O próprio Mamdani é um exemplo mediano da classe intitulada.
Nascido em uma família rica e artística, ele sempre levou uma vida de conforto e tranquilidade. No entanto, aos 34 anos, o prefeito eleito pouco tentou e não conseguiu absolutamente nada.
Ele foi rejeitado pela Universidade de Columbia, embora seu pai fosse um professor famoso lá. Suas ações durante três anos como delegado estadual não deixaram marcas na vida dos nova-iorquinos.
Mamdani é um retardatário. Isso explica a obsessão peculiar com aqueles que cruzaram o rio antes dele: o bilionário, o “sionista”, o “1%”.
Leia, se tiver estômago para isso, o texto completo do seu discurso de vitória após a eleição.
Pensa-se que o mundo aí descrito é natural e espontaneamente abundante, devido aos esforços dos trabalhadores – em vez disso, foi empobrecido por uma camarilha de opressores que suga a riqueza como um aspirador de pó. A cidade de Nova Iorque precisa apenas de expropriar os expropriadores para inaugurar uma era de prosperidade permanente.
Mamdani pretendia sem dúvida que isto fosse uma teoria económica, nos moldes estabelecidos há décadas por aquele brilhante economista, Fidel Castro.
Prefiro pensar nisso como uma condição psicológica.
Se, de uma só vez, ele conseguisse eliminar aqueles cujas partes traseiras ele encarou durante toda a sua vida adulta, Mamdani entraria em um glorioso paraíso pessoal.
É a política do ressentimento. O objetivo é um mundo sem vencedores para irritar e constranger mentes medíocres.

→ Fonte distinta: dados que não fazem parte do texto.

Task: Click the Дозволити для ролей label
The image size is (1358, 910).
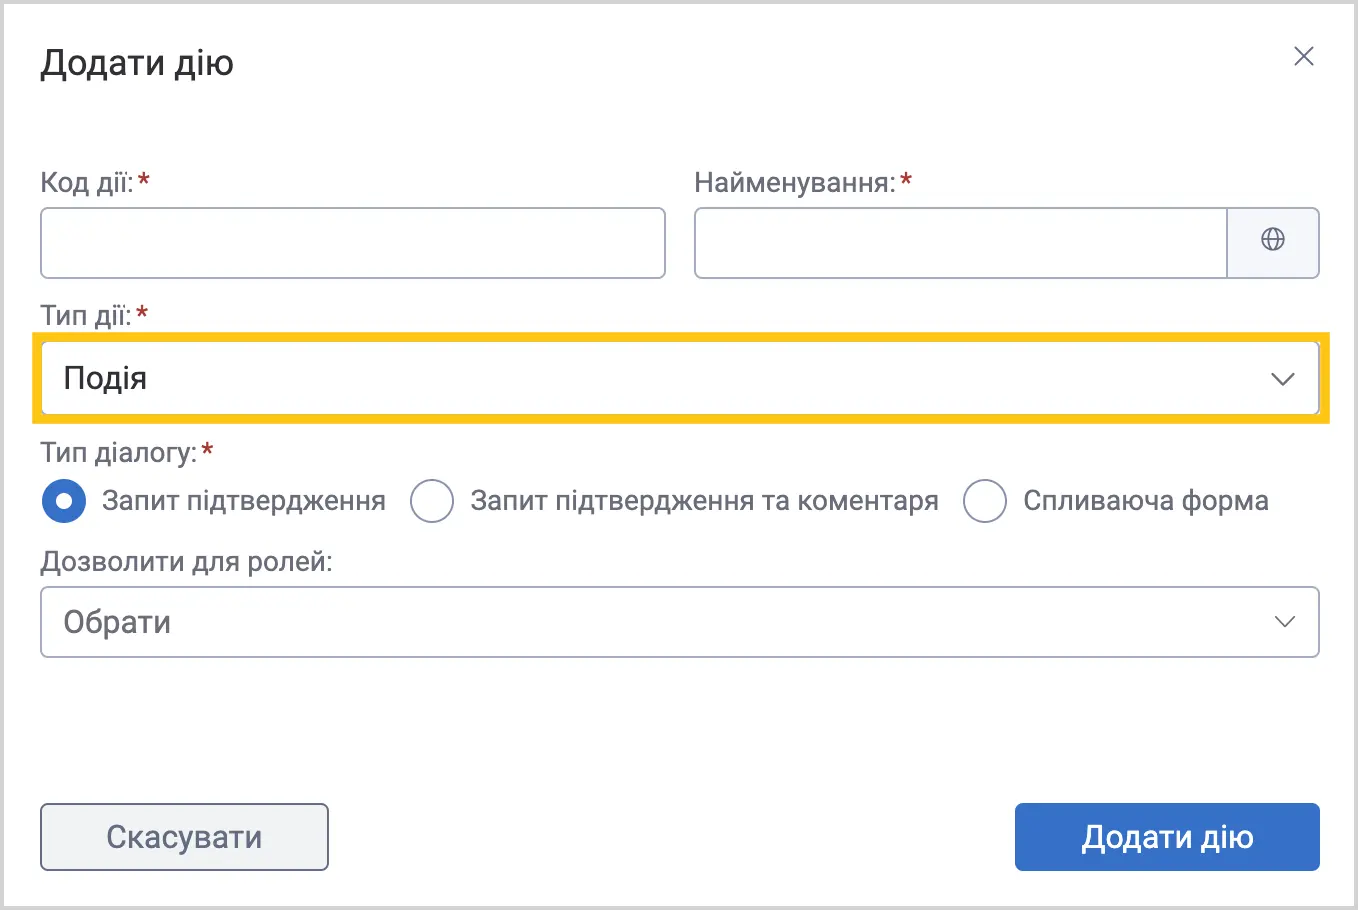Action: (x=186, y=561)
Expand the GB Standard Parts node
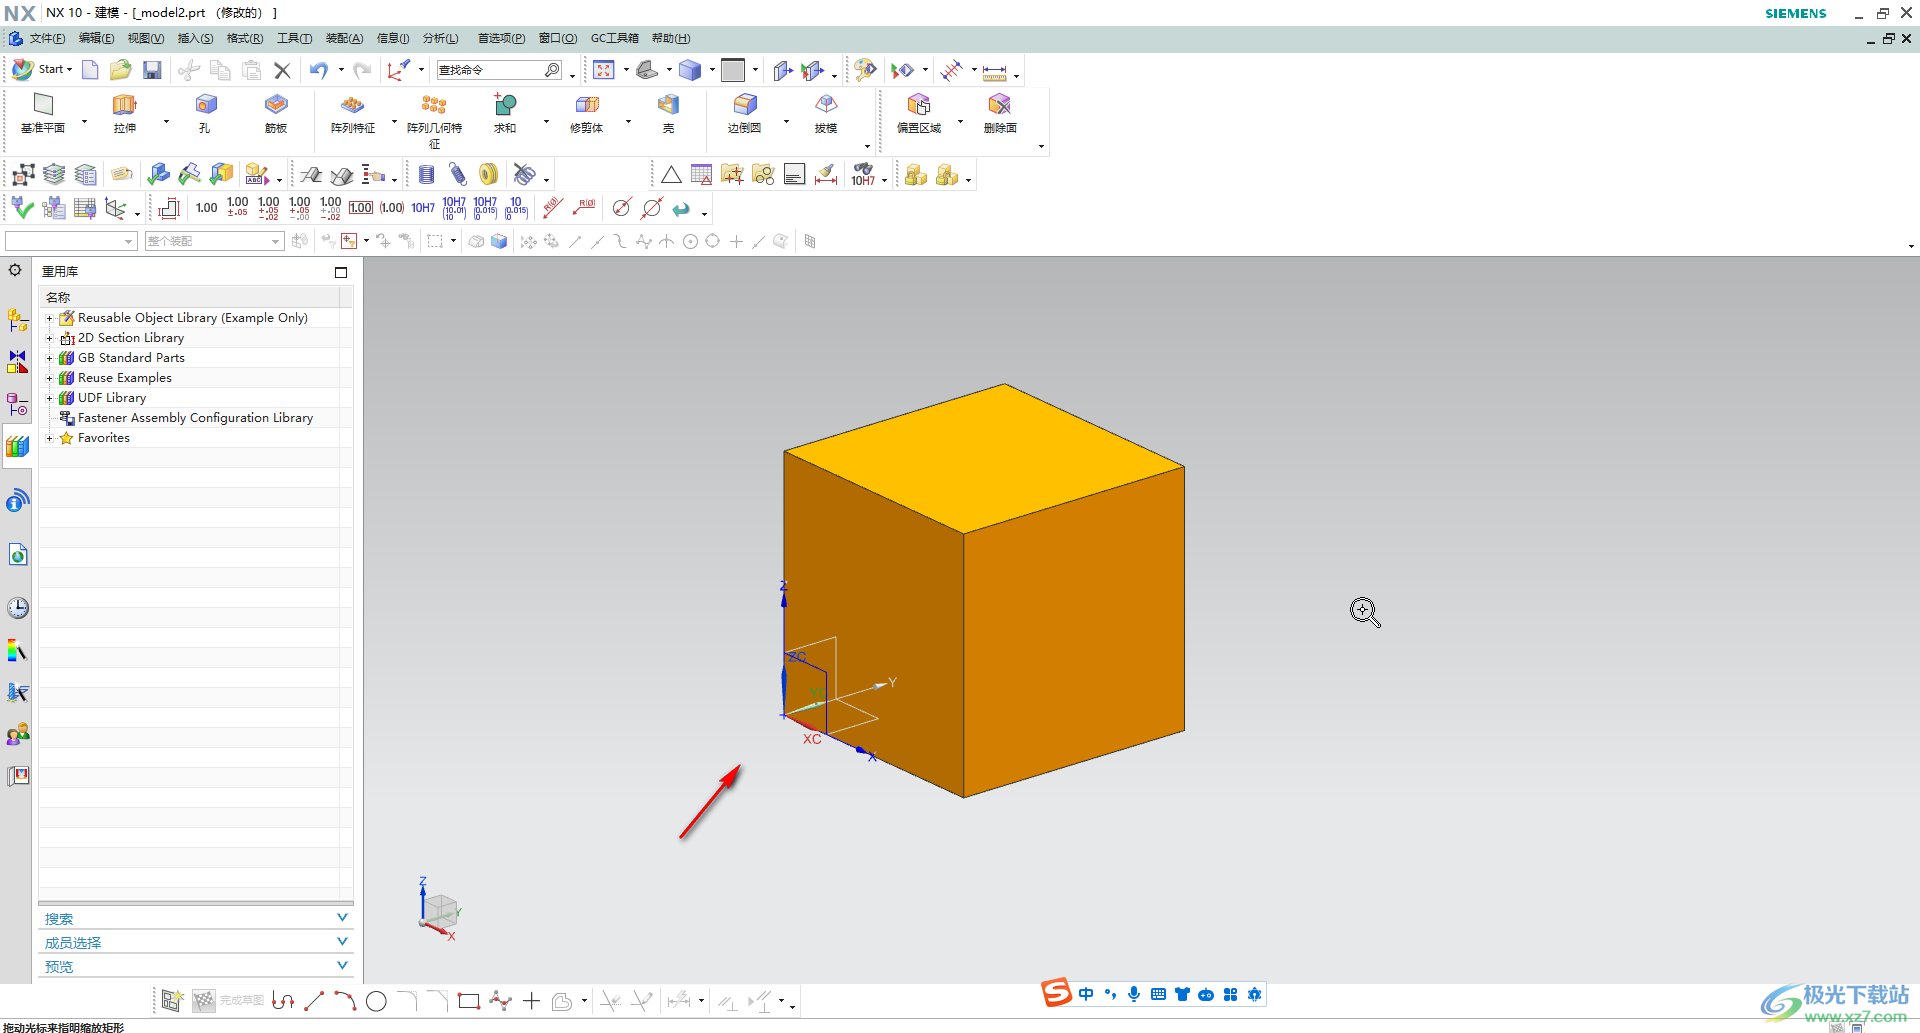The width and height of the screenshot is (1920, 1033). click(x=49, y=358)
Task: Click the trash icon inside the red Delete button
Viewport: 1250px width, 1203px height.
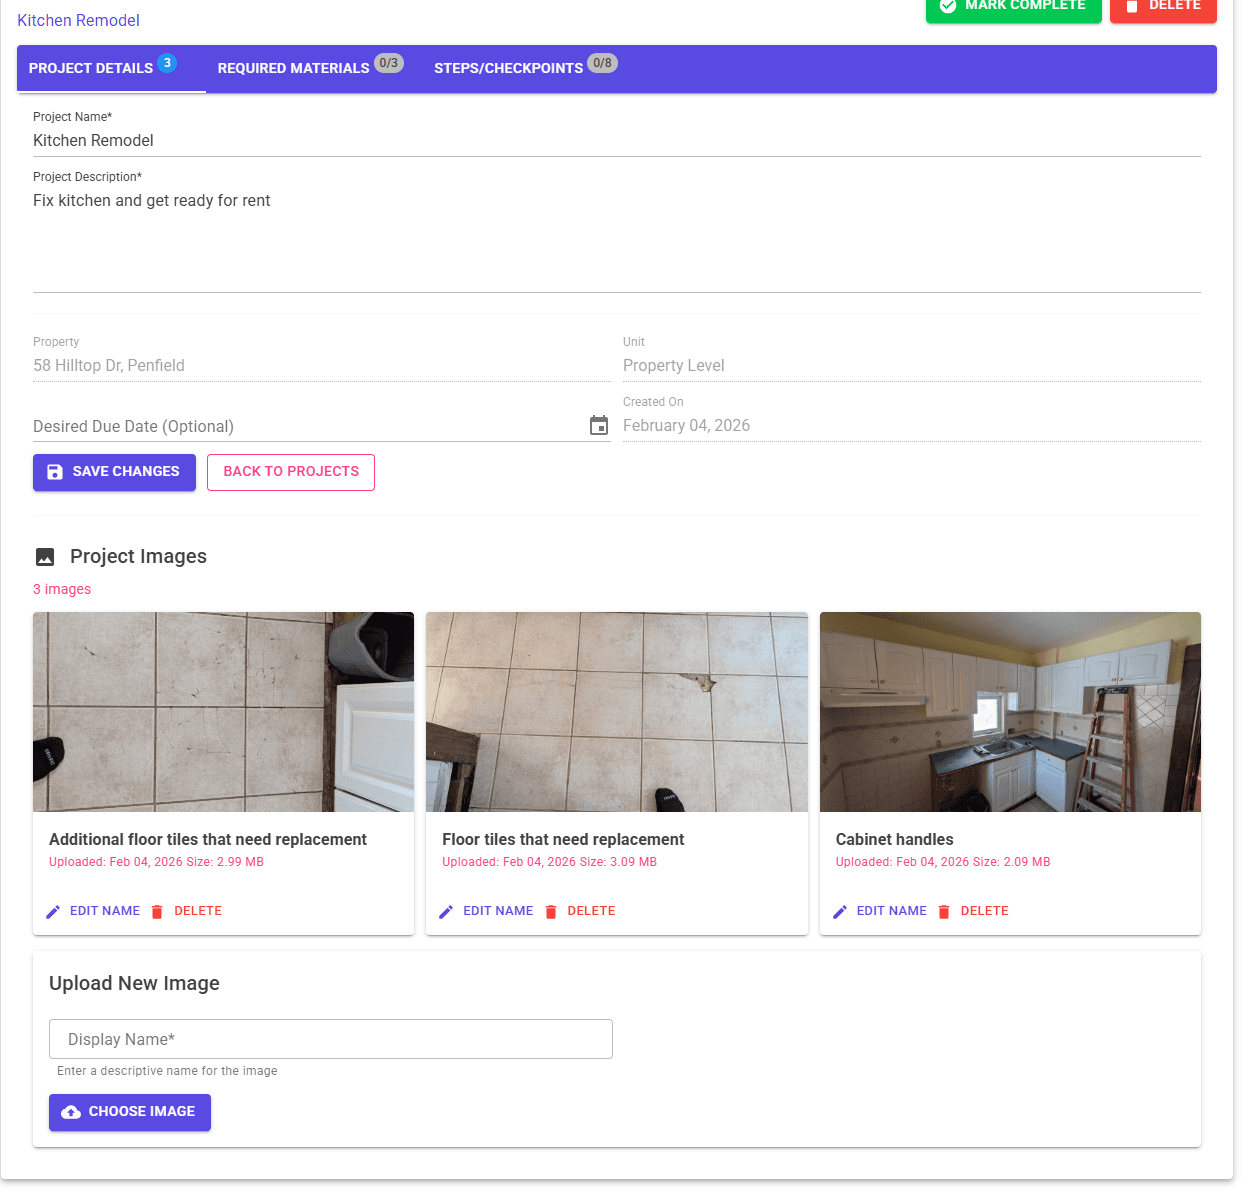Action: point(1137,5)
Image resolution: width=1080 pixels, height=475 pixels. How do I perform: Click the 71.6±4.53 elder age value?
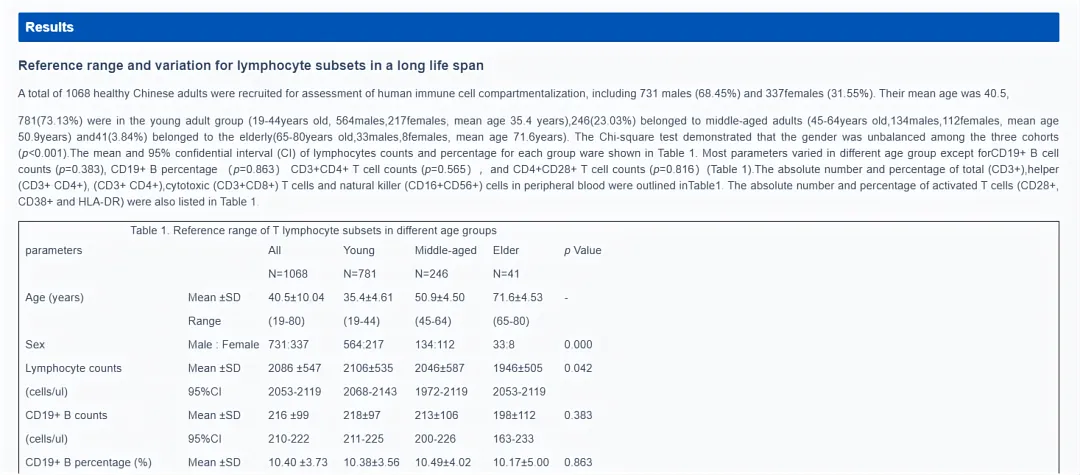coord(518,297)
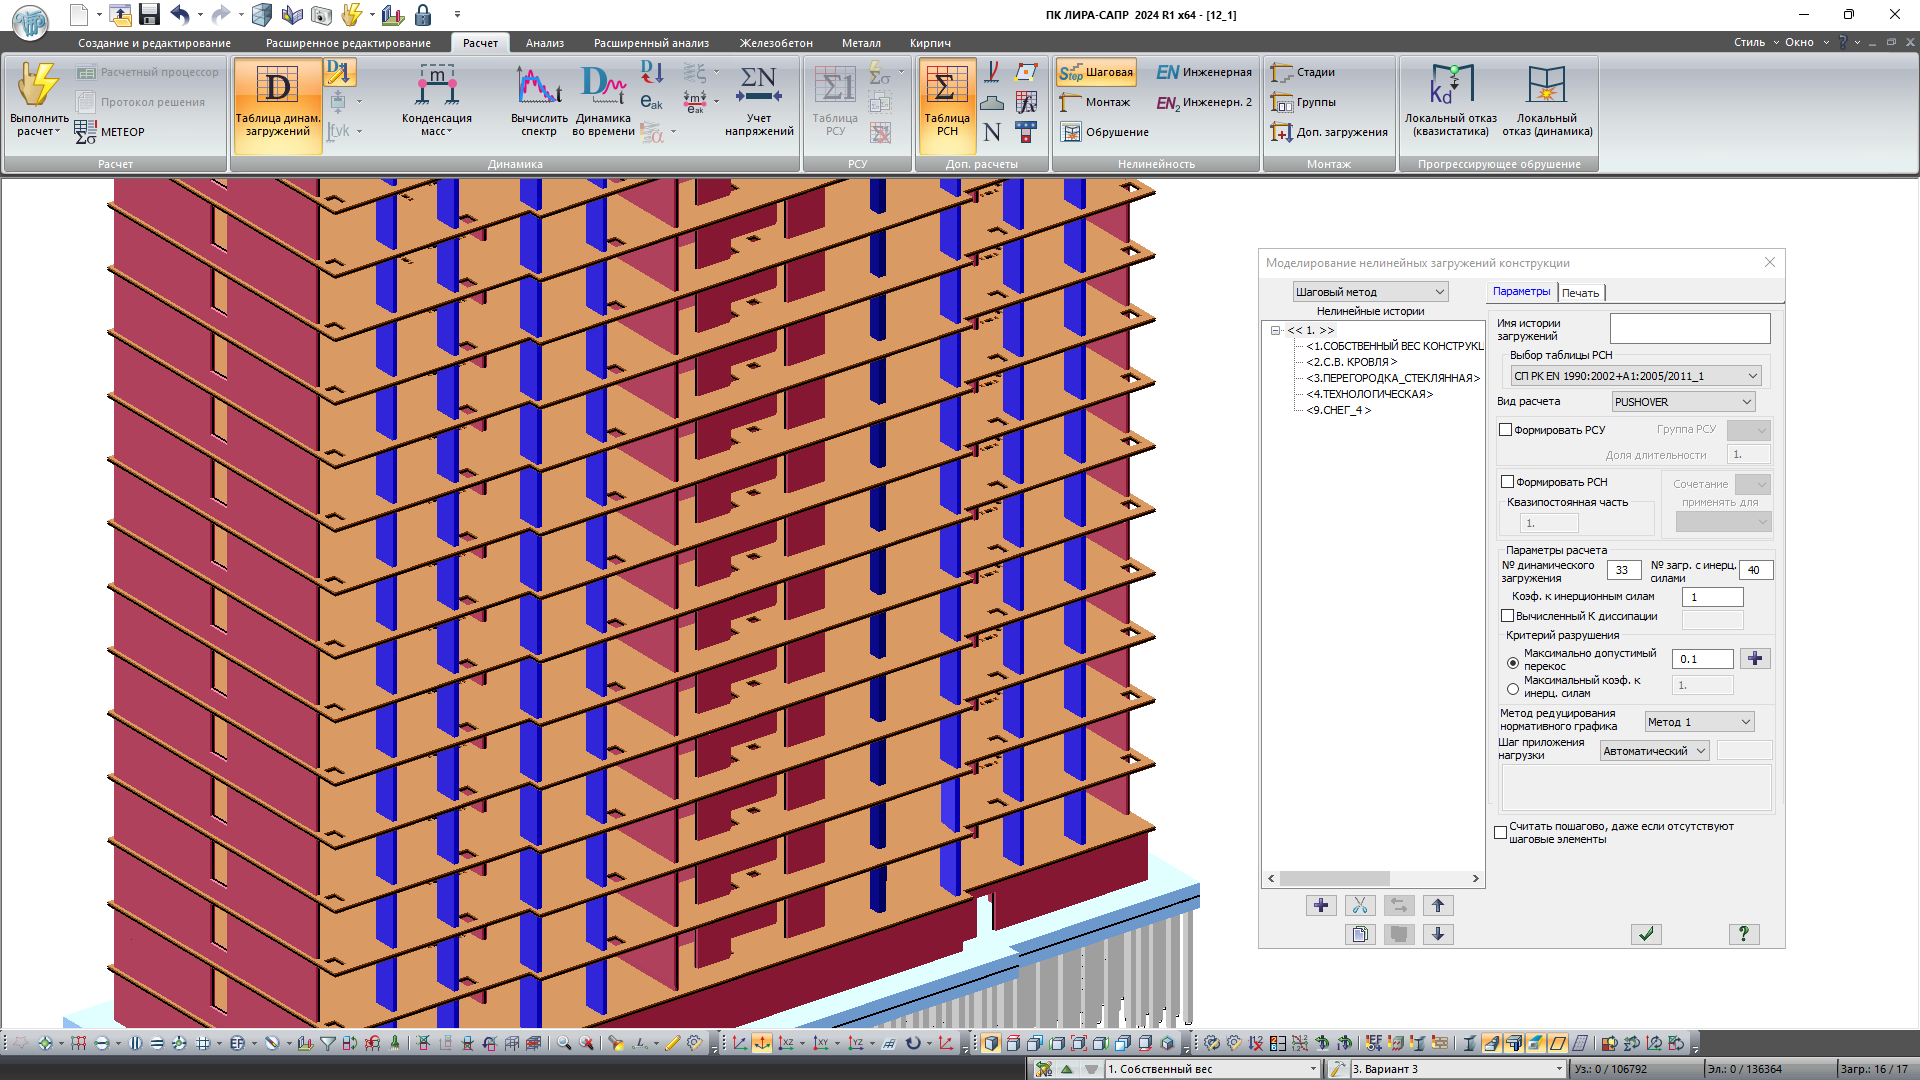Open Вид расчета PUSHOVER dropdown
The image size is (1920, 1080).
(1683, 402)
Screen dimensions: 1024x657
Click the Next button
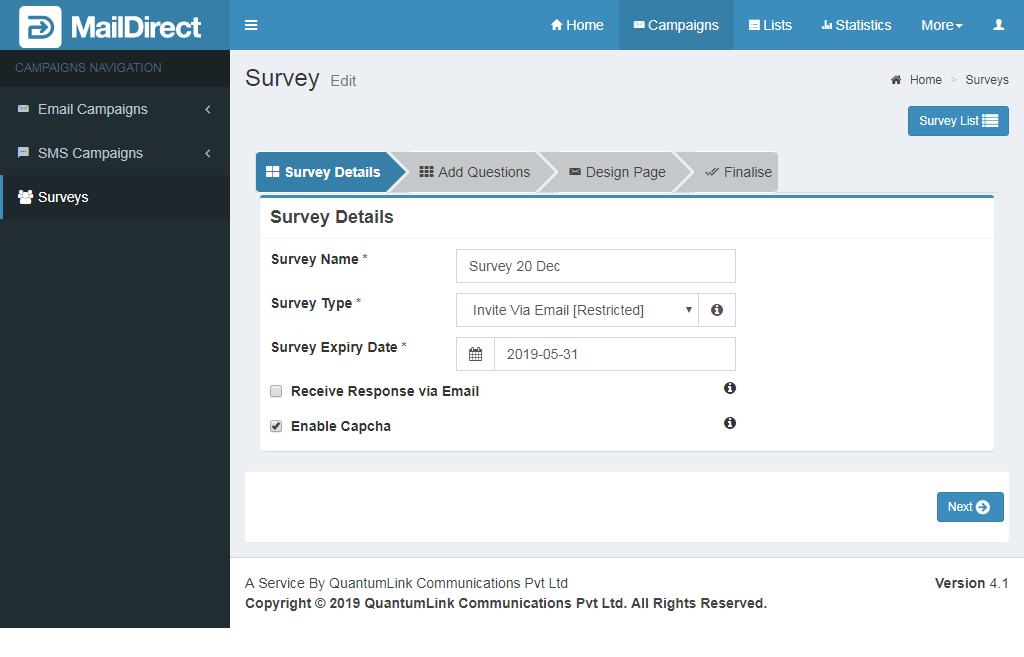click(x=969, y=507)
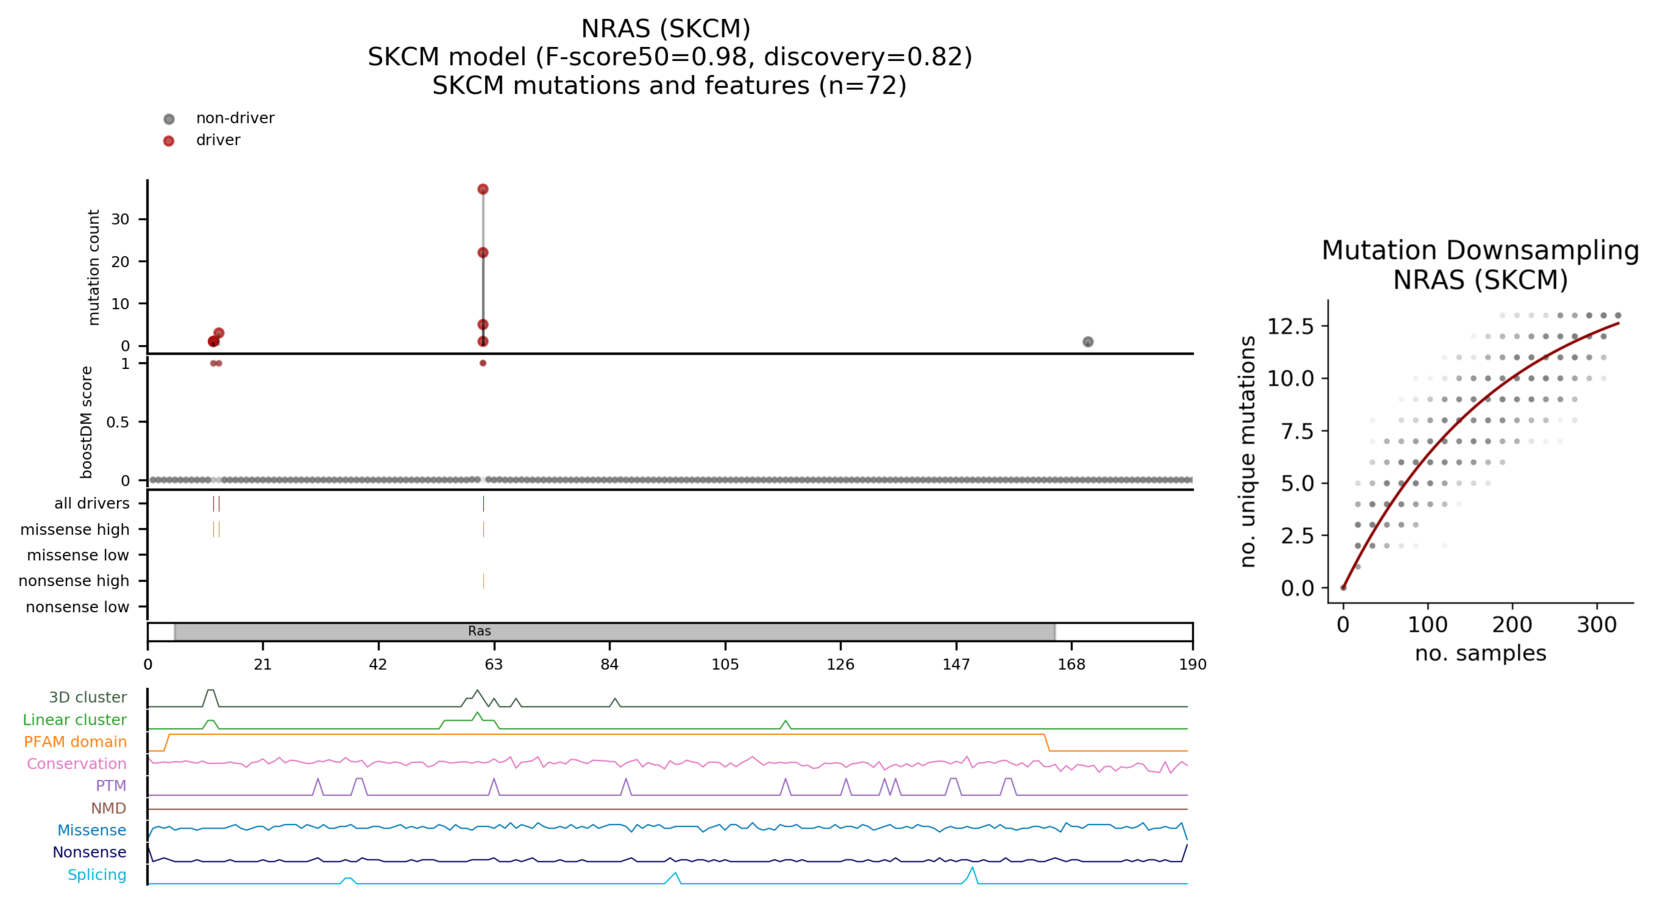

Na medida em que Mamdani consiga pôr em prática os seus princípios, juntar-se-á à longa lista de fracassos gerados pelo socialismo – mas o fracasso, neste caso, será aplaudido e redefinido como o lugar feliz da multidão de direito.
E na marcha para o fracasso universal obrigatório, a economia de Nova Iorque será apenas um dano colateral a uma gigantesca experiência terapêutica.